The personal stories in “Tightrope” are, variously, wrenching and inspiring: From Yamhill to Baltimore, New York, Texas and Boston, Kristof and WuDunn offer narratives of those who have triumphed against the odds (children from stable, loving families that place a high value on education — like Kristof’s and WuDunn’s — are more likely to make it) as well as the painful stories of those who have been slowly ground down. But the litany of policy failures they describe will already be familiar to most readers: The war on drugs, over-criminalization, high health-care costs and inadequate schools are not breaking news, and too often, the powerful stories Kristof and WuDunn offer are buried in a blizzard of statistics and policy cliches. (“There are no magic wands.” “We as citizens must . . . hold all politicians’ feet to the fire.” We must “nurture understanding, empathy and a willingness to offer helping hands.”)

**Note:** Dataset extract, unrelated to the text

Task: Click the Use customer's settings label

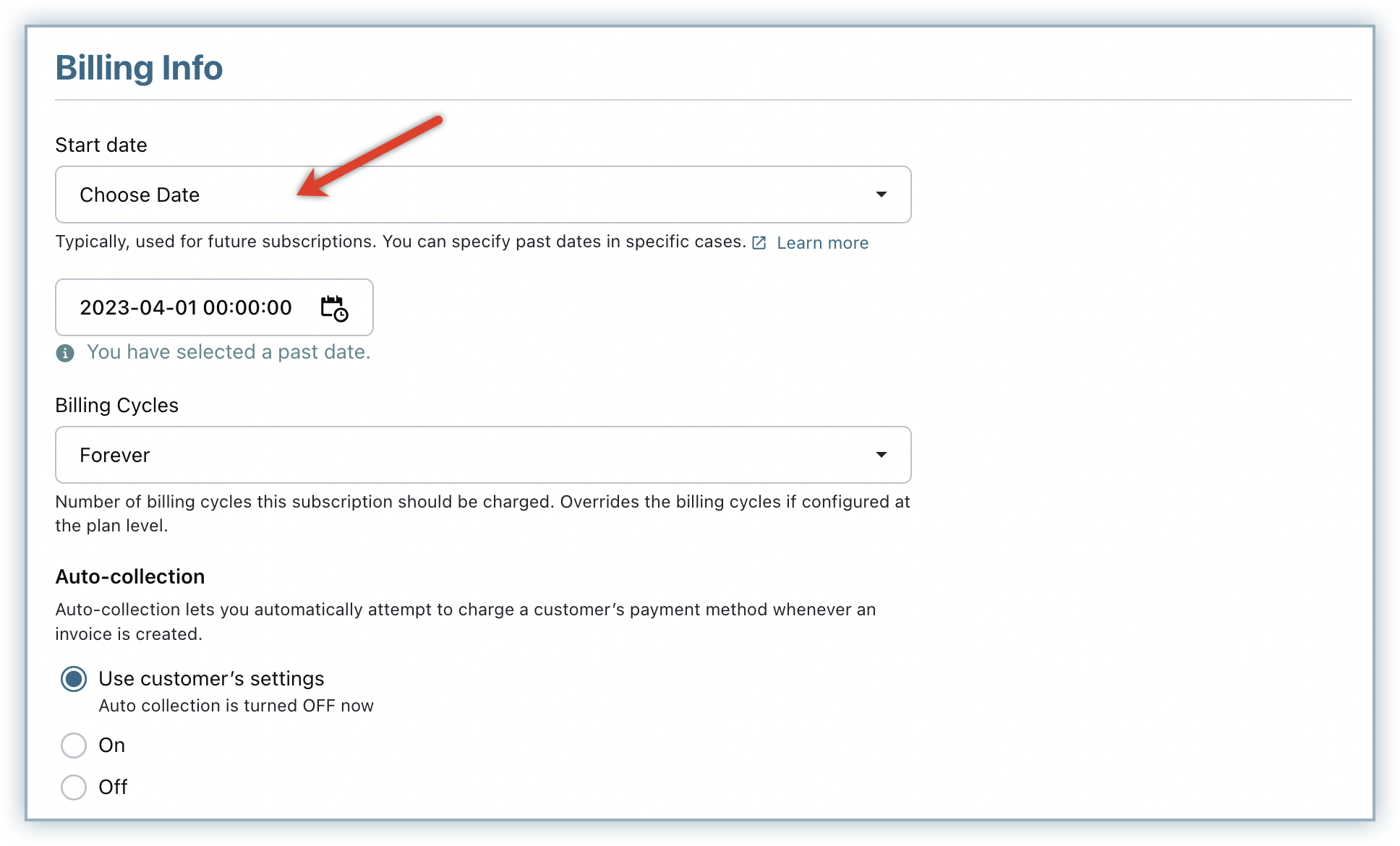Action: point(211,679)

The intended audience for “Tightrope” isn’t clear. The authors inform us that their main goal is to “tell stories” rather than explore “policy alternatives,” because only storytelling is likely to convince conservatives that the woes of the working class can’t just be chalked up to personal irresponsibility. But Kristof and WuDunn feel they must cite an academic expert for this insight (“Harvard’s David Ellwood”), and by its final chapter, “Tightrope” turns into a laundry list of standard liberal policy recommendations. America, Kristof and WuDunn say, must take steps to ensure high-quality early-childhood programs, universal health-care coverage, higher minimum wages and stronger labor unions, for instance. On these points, conservatives are unlikely to be persuaded, and liberals are unlikely to require persuasion.
“Tightrope” also slides over some of the toughest issues it raises: Do the problems faced by the white working class and by working-class people of color have the same causes and solutions? Why do so many poor white Americans support President Trump, whose policies will probably leave them even worse off? And why do so many working-class Americans, both black and white, remain so ready to believe that their problems stem mainly from failures of personal responsibility?”
Undaunted by these unresolved questions, Kristof and WuDunn offer readers an upbeat appendix: “Ten Steps You Can Take in the Next Ten Minutes to Make a Difference.” (“Try supporting education for at-risk kids,” or “Consider volunteering at a homeless shelter.”) Readers are also urged to harness their book clubs to “tackle one issue,” because, Kristof and WuDunn note brightly, “it’s always more fun to tackle problems together.”
And so we come full circle. As that far more subversive Seussian figure, the Cat in the Hat, once famously observed, “It is fun to have fun, but you have to know how.” Kristof and WuDunn do not quite know how. “Tightrope” is earnest and oddly endearing, but often slightly muddled; the authors want to speak to conservatives as well as liberals, but they can’t quite pull off their own balancing act.
Perhaps this is because their opening epigraph from “Oh, the Places You’ll Go” is incomplete. Kristof and WuDunn neglected to include the final two lines of the passage they quote:
Just never forget to be dexterous and deft.
And never mix up your right foot with your left.